With impeccable timing HMRC has now published statistics on the number of non-doms currently in the UK (that they know of anyway!) and their incomes for the tax years 2007/08 through to 2014/15.  The statistics show that:

  • In 2014/15, non-doms in the UK contributed over £9.2bn in tax receipts (a significant contribution to the UK economy compared with the average taxpayer).
  • The total number of non-doms immediately fell by 11% following the introduction in April 2008  of the “remittance basis” charge, or RBC, requiring long-term non-doms to pay at least £30k per year for claiming non-dom status. This equated to a 15% drop in tax receipts.
  • The total number of non-doms continued to fall a further 8% over the next three years which is most likely due to further tightening of the non-dom rules, especially the “hikes” in the RBC up to a maximum of £90k for those living in the UK for at least 17 of the past 20 tax years.

Although the number of non-doms began to increase steadily with effect from 2012/13, it is not clear from the report how many of these individuals paid the £90k RBC in 2014/15 (and presumably the following two years as well) and as such, will be directly affected by the change in rules.  In other words, how many non-doms will be immediately subject to UK income and capital gains tax on an arising basis with effect from 6 April 2017, having “done” their 15 years?

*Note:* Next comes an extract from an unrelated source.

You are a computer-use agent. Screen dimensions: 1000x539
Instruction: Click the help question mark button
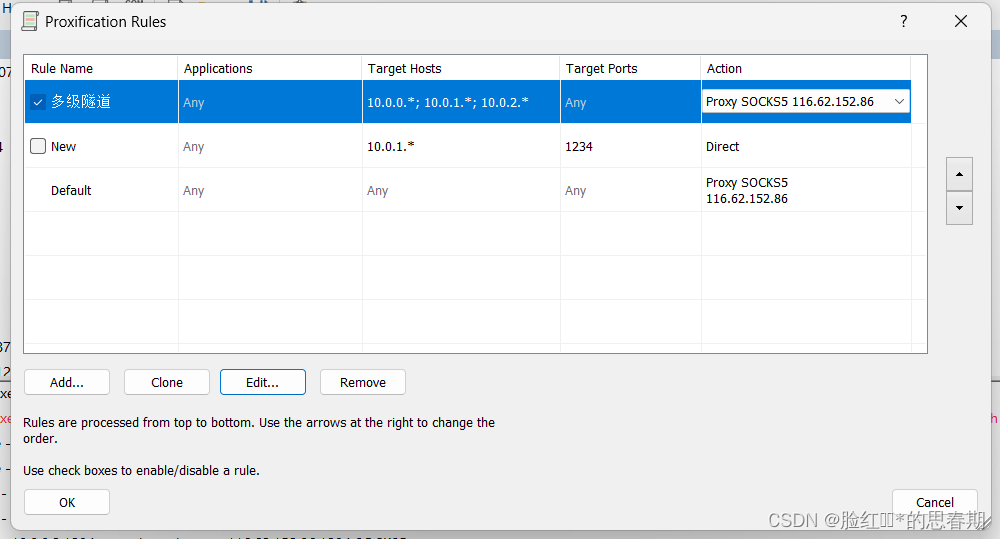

With this in mind it seems likely that the number of non-doms will fall again in the current tax year or at least gradually over the next few tax years as a result of the new rules.

The UK Government would appear however to be living on a prayer that the loss to the UK economy will be compensated for by an increase in revenue from those non-doms who do decide to stick around.  Whether they stick around indefinitely though is another matter, particularly if they feel they are being constantly being targeted and there is still uncertainty as to what lies ahead.

It’s possible they may just decide to leave for peace of mind, even if their tax liabilities are not largely affected, and perhaps the Isle of Man is just the place to come with easy access to the UK and a favourable tax regime. Could the UK’s loss be the Isle of Man’s gain?